Missionaries of Quebec 
118.P. Ivan Labelle Lagarde
119.P. Guy Rivard Chabot

120.P. Harry Smith Dupuis
121.P. Louis Gerard Campagna
122.P. Jacques de Cherrete

123.P. Claude Laquerre
124.P. Horace Gauvin

Brothers of Charity
125.Hno. Luc Nolet
126.Hno.. Roland René


127.P. Eugenio Pérez Hermida
128.Hno. Patricio Blanco Jiménez
129.Hno. Feliciano del Val Torrijo

Saint John of God
130.Hno. Eugenio Yoldi Vidal

De La Salle
131.Hno. Augusto Charbonnier Vernet

The Church in Cuba suffered greatly over the 59 years of communism and at key moments has spoken out for the victims of the regime.  The United States Department 2003 International Religious Freedom Report described the next big action by the Castro regime against religion in the 1960s following the forced expulsion of these religious leaders:
From 1965-67 the Government forced many priests, pastors, and others "who made religion a way of life" into forced labor camps called Military Units to Aid Production (UMAPS), alongside homosexuals, vagrants, and others considered by the regime to be "social scum." The UMAP system ended in 1967. However, over the following 30 years, the Government and the Communist Party systematically discriminated against and marginalized persons who openly professed their faith by excluding them from certain jobs (such as teaching). Although the Government abandoned its official atheism in the early 1990s, most churches had been weakened seriously, and active participation in religious services fell drastically.
Sociology professor Juan Clark outlined the mechanisms used by the Castro regime to degrade and destroy religious life in Cuba in his 1998 report on Religious Repression in Cuba.
"The 1960s also saw the dawn of a more subtle, but very effective, indirect repression. This less visible form of repression used education and the work place as its main vehicles. It begun as early as grammar school with simple questions posed to schoolchildren practicing their faith, in an attempt to ridicule them in front of their classmates. Students have a Cumulative Academic Record that supervises "ideological integration" and the religious involvement of students and their parents. This involvement would constitute a "demerit" on their record and would be used to deny access to the university or to careers with social impact to those who had that blotch in their record. This indirect repression followed Castro's religious policy of "making apostates not martyrs," and thus began the slow process of gradually attempting to choke off the religious community."
Priests who remained behind and spoke truth to power sometimes paid a terrible price. The case of Father Miguel Angel Loredo is one example.
Father Miguel Angel Loredo (1998)
Eternal Word Television Network (EWTN) published the following brief account of the life of Father Miguel Angel Loredo, who was sentenced to 15 years in prison in 1966, but was released after ten years in 1976 and exiled in 1984:
Fr. Loredo was born in Havana in 1938. When Fidel Castro rose to power in 1959, young Miguel Angel had already decided to become a priest. He traveled to Spain where he was ordained on July 19, 1964.

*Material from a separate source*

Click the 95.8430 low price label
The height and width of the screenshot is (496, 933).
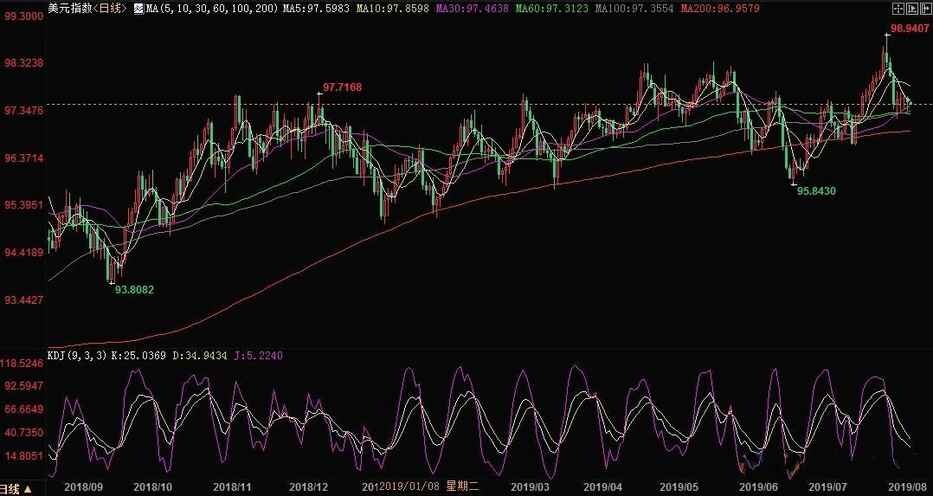pyautogui.click(x=816, y=189)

One month later he returned to Cuba, where the tense relations between the Church and new Communist government resulted in the expulsion of 131 priests in 1961.

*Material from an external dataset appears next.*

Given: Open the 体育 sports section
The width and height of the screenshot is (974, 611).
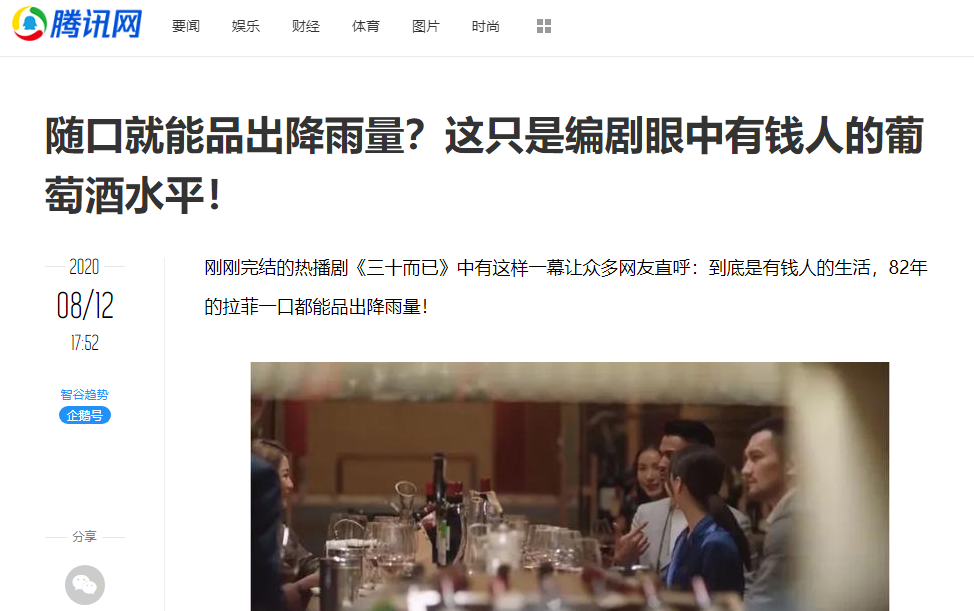Looking at the screenshot, I should tap(365, 26).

Fr. Loredo was sent to the Church of St. Francis in Havana. He was also pastor in the city of Guanabacoa. However, his fiery sermons against atheism and Communism enraged Cuban officials who accused him of being a spy for the CIA, hiding weapons and participating in a counter-revolutionary conspiracy. He was arrested in 1966.

Fr. Loredo always maintained his innocence, but after a fraudulent trial he was sentenced to 15 years. He spent time in numerous prisons, where he underwent forced labor and beatings for not accepting the “re-education” that the government tried to force upon him.

In a letter dated June 11, 1968, Fr. Loredo told Msgr. Cesar Sacchi, at the time the representative of the Apostolic Nunciature in Havana, that he felt “proud to participate in this struggle with thousands of men of great courage and patriotism like those in this Cuban prison. … I also want to tell you that I am sorry to see how the free West has forgotten us, how everyone is silent and indifferent, except for the complaints of helpless loved ones.”

On February 2, 1976, he was released and ordered not to speak in public or give interviews to the press. However, the government would not accept his appointment as professor of theology at the Seminary of Sts. Charles and Ambrose in Havana, and he was exiled to Rome in 1984.

In 1987 he moved to Puerto Rico, where he continued his ministry, with Cuba and the struggle for human rights always present in his work. In 1991 he was sent to the Church of St. Francis in New York.

In 1998, Fr. Loredo was chosen to be part of a group of priests who would travel to Cuba for Pope John Paul II’s visit. However, the Cuban government refused to allow him to enter the country.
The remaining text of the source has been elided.